Under The Hood : Trinity-Large-Thinking Disected
The benchmark numbers are solid: 91.9% on PinchBench, 63.2% on SWE-bench Verified, 88.0% on Tau2-Bench (Airline). But benchmarks are not what makes this release worth studying. What matters is the set of architectural choices Arcee made, and what those choices mean when you read the config files line by line.
Let's look under the hood: the architecture decisions, every significant config parameter, the training pipeline, and how it compares to the other major open-weight MoE models shipping today.
What the architecture does differently
Open the config.json and the first line reveals what this model is:
"architectures": ["AfmoeForCausalLM"]
This is not a Llama derivative or a Qwen fork. Arcee designed a custom architecture designated AfmoeForCausalLM (Arcee Frontier Mixture of Experts). It shares design patterns with DeepSeek-V3 (sigmoid routing, shared experts), but the combination of hybrid attention, extreme sparsity, and muP-enabled scaling is specific to Trinity. It ships with its own configuration_afmoe.py and modeling_afmoe.py via HuggingFace's auto_map, so the model definition lives alongside the weights. Every line of the forward pass is inspectable.
The overall architecture is shown in the block diagram below. The left column shows the transformer block: RMSNorm, attention (with GQA and gated output), residual connection, then RMSNorm into the MoE layer. The expanded views on the right show the Top-K Router selecting 4 of 256 routed experts plus 1 shared expert, and the Grouped-Query Attention with QK-normalization and conditional RoPE (applied only in local layers).
Source: Figure 2, "Arcee Trinity Large Technical Report," Singh et al., arXiv:2602.17004
Five design choices separate Trinity from the current open MoE field:
- Extreme sparsity. 256 routed experts, 4 active per token, 1 shared expert always on. A 1.56% routing fraction, among the most aggressive in production MoE models with multi-expert routing.
- Hybrid attention. A repeating 3:1 pattern of sliding-window and full-attention layers across 60 layers, with different positional encoding strategies per layer type.

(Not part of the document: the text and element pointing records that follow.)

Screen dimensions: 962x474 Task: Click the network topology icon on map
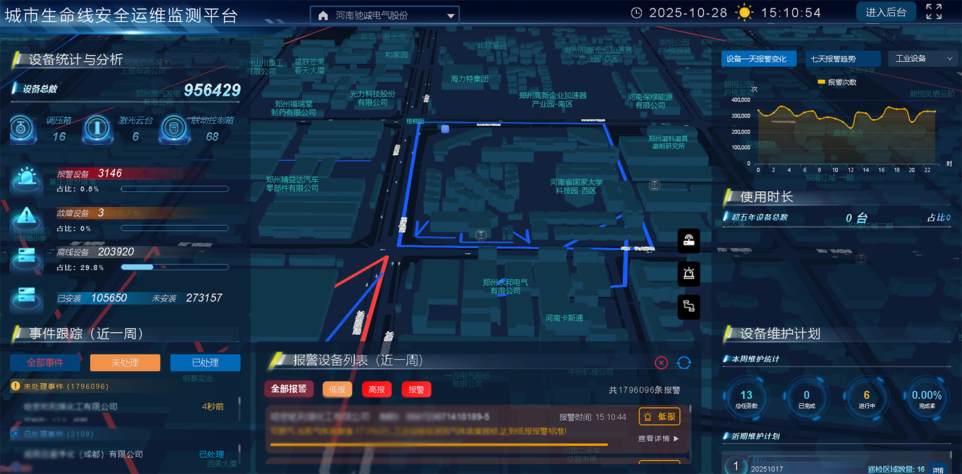pos(689,307)
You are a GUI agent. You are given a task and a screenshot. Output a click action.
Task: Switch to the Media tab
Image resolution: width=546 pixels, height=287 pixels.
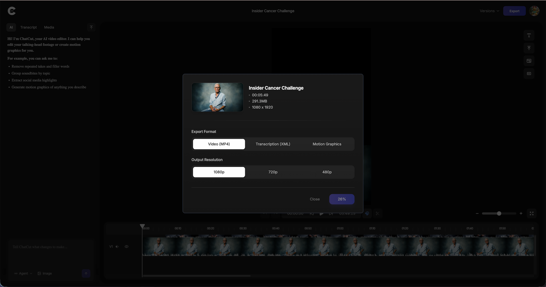(49, 27)
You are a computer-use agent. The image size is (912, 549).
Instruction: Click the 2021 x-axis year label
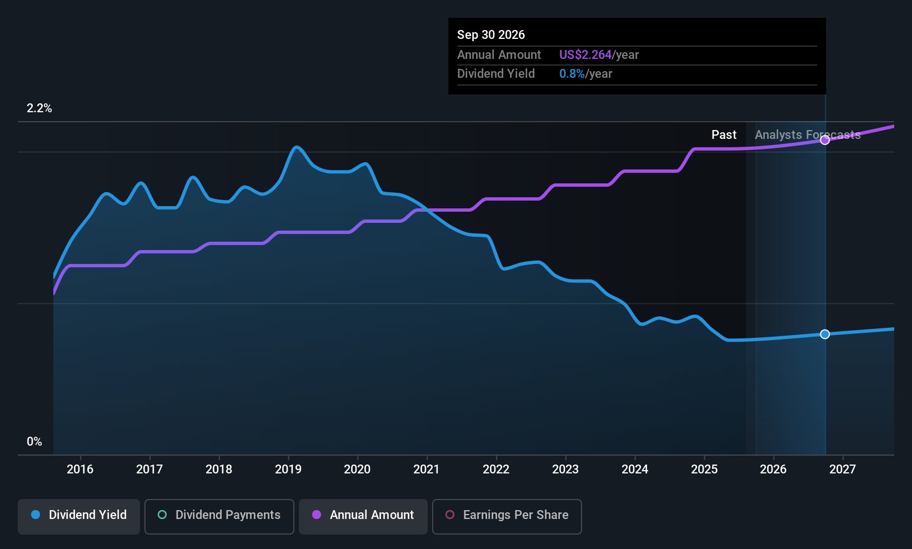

- Sigmoid routing with SMEBU. Independent expert scoring with a novel load-balancing mechanism that actually converges, replacing the oscillating auxiliary-loss approach.
- muP-enabled scaling. Hyperparameters tuned on small proxy models (6B, 26B) transferred directly to 398B. Zero loss spikes across 17 trillion training tokens.
- 6 dense foundation layers. Twice the typical count, added specifically to stabilize routing at extreme sparsity.
Reading the config files
The real story of any model is in its config. Here is what the designers chose and why.
MoE: the expert configuration
"num_experts": 256,
"num_experts_per_tok": 4,
"num_shared_experts": 1,
"intermediate_size": 3072
Each routed expert has a SwiGLU FFN with intermediate dimension 3,072. When 4 fire simultaneously: 4 x 3,072 = 12,288 effective intermediate dim per token. The shared expert adds another 3,072, giving 15,360 effective width per forward pass. This keeps per-token compute roughly consistent with what a smaller dense model would use, while the full 256-expert pool provides broad knowledge capacity.
num_shared_experts: 1 means one expert processes every token as a residual baseline. If the router makes a bad decision, this expert catches it. DeepSeek-V3 and Kimi K2 use the same pattern.
How the expert configuration compares:
| Model | Routed Experts | Active per Token | Routing Fraction | Active Params | Total Params |
|---|---|---|---|---|---|
| Trinity Large | 256 | 4 | 1.56% | ~13B | ~398B |
| Kimi K2 | 384 | 8 | 2.08% | ~32B | ~1T |
| DeepSeek-V3 | 256 | 8 | 3.13% | ~37B | ~671B |
| Qwen3-235B | 128 | 8 | 6.25% | ~22B | ~235B |
| Llama 4 Maverick | 128 | 1 | 0.78% | ~17B | ~400B |
Llama 4 Maverick has a lower routing fraction on paper, but routes only 1 expert per token. Trinity's 4-of-256 gives each token four specialized expert networks while keeping total active parameters at ~13B. Kimi K2 pushes further with 384 experts and 8 active, but at 1T total parameters and ~32B active, it requires substantially more hardware to serve.
The routing strategy
"score_func": "sigmoid",
"route_norm": true,
"route_scale": 2.448,
"load_balance_coeff": 0.00005
Sigmoid scoring instead of softmax. Each expert's relevance score is computed independently between 0 and 1. No cross-expert competition in the scoring function. Competition is enforced only through top-k selection. This is the same approach Kimi K2 and DeepSeek-V3 use. Qwen3-235B and Llama 4 Maverick still use softmax.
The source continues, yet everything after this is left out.